── RECORDS TO PROCESS

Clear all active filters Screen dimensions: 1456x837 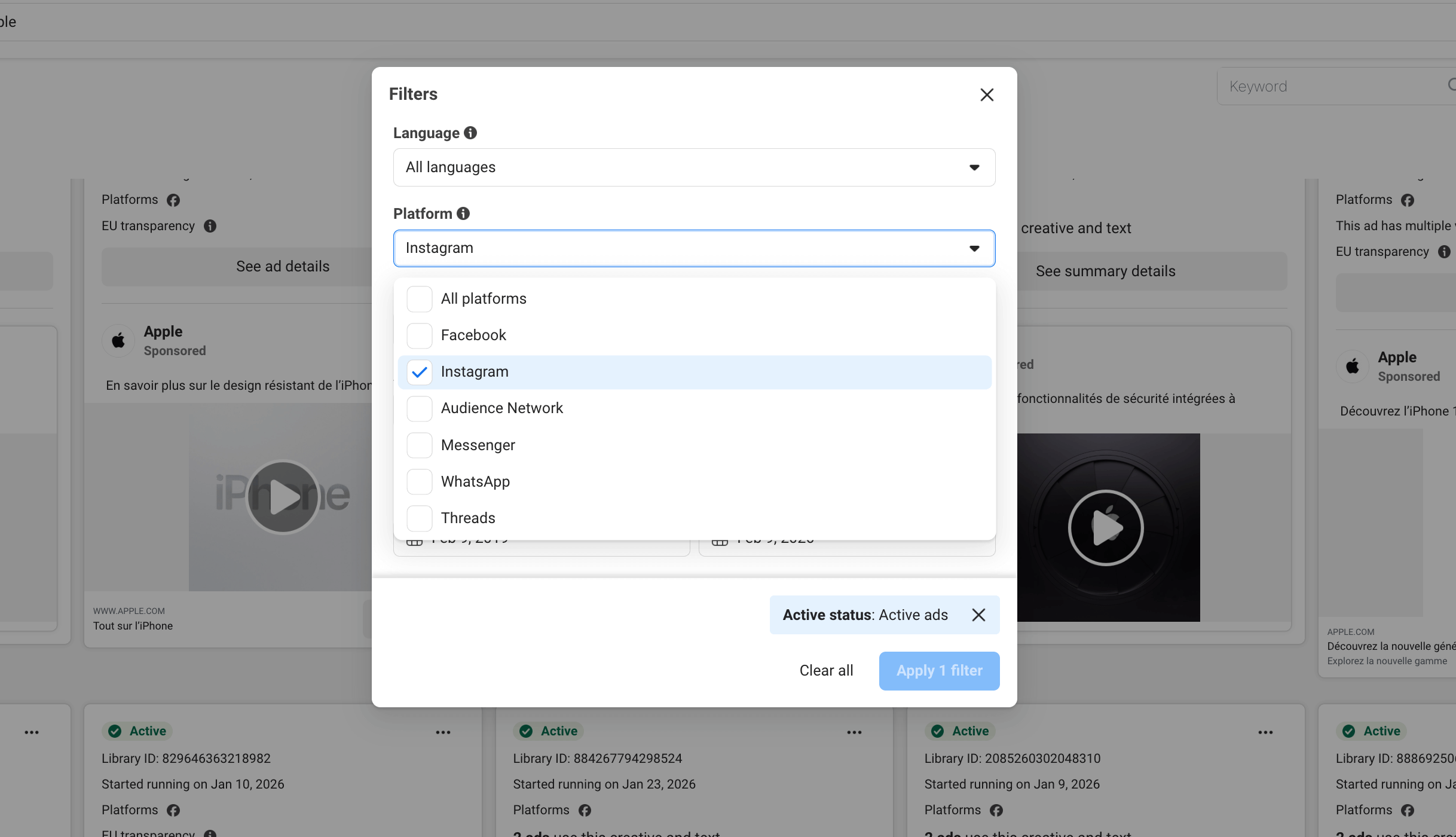(826, 670)
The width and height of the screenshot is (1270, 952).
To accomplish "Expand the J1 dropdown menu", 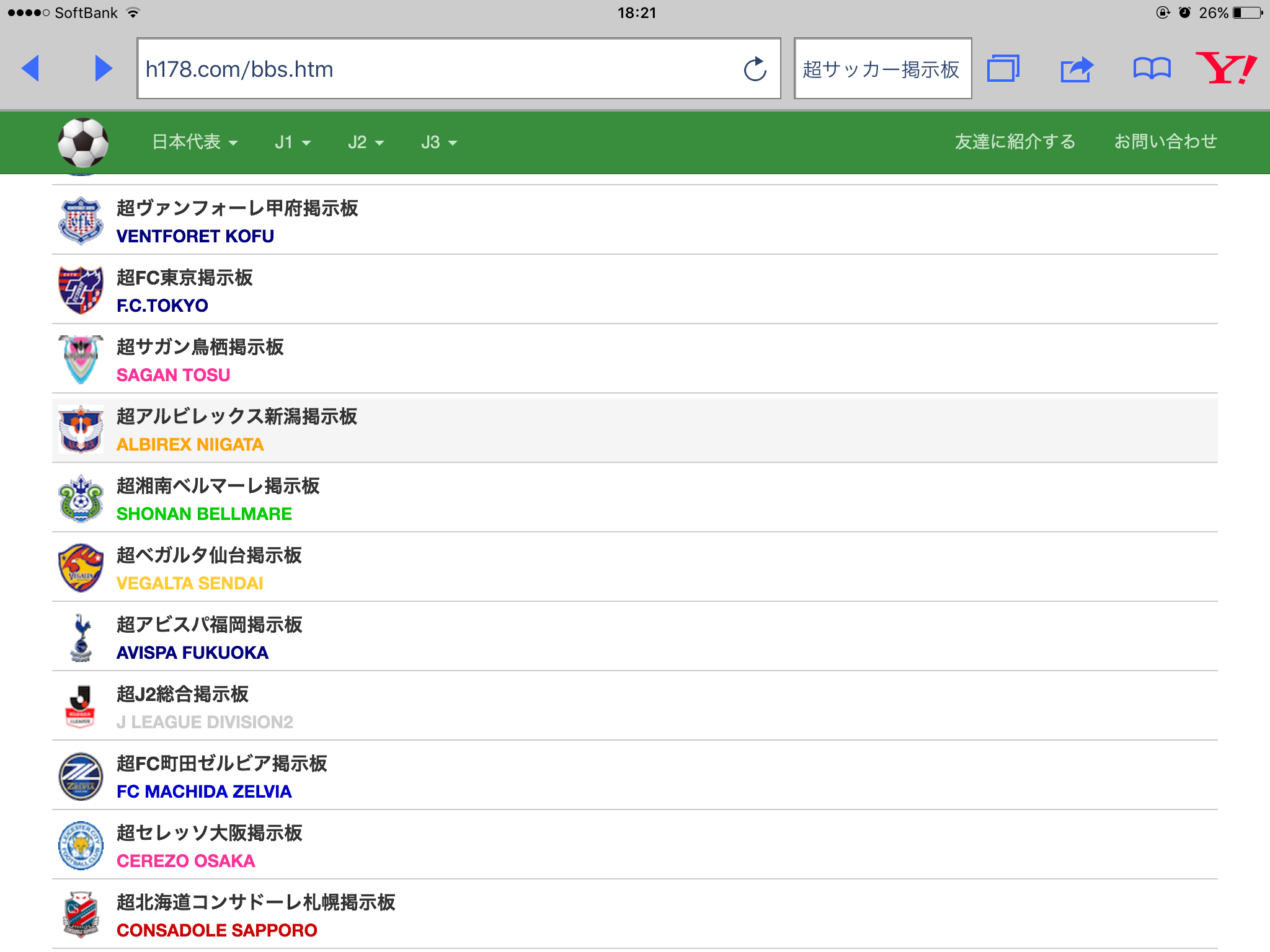I will click(x=292, y=143).
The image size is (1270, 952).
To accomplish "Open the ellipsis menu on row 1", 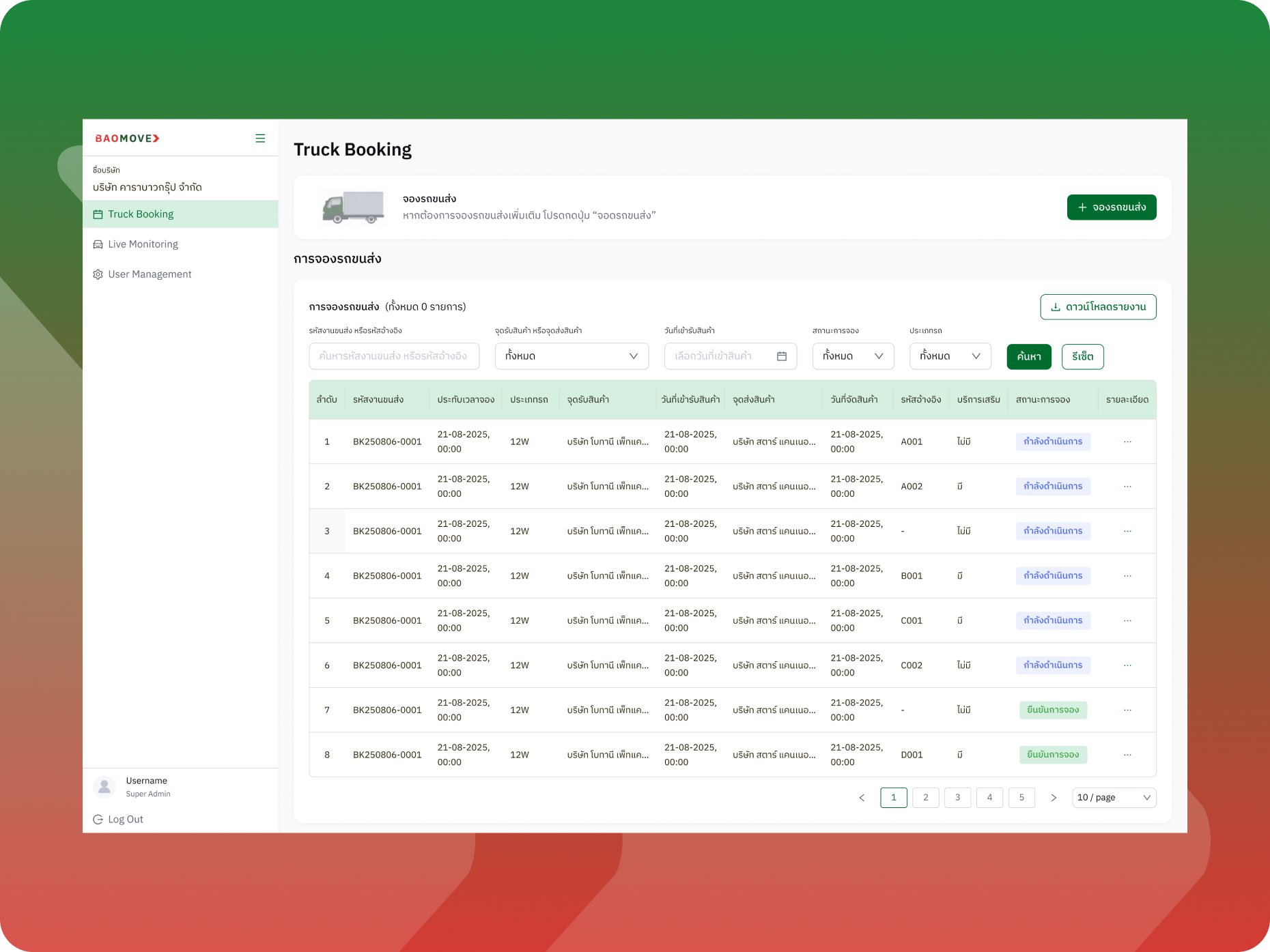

────

(WHAT IS REQUIRED) Copy out exactly the lines between the line that contains "The image size is (1270, 952)." and the last line of the records, both ends included; leave out every picture.

(TASK RESULT)
The image size is (1270, 952).
To accomplish "Open the ellipsis menu on row 1", 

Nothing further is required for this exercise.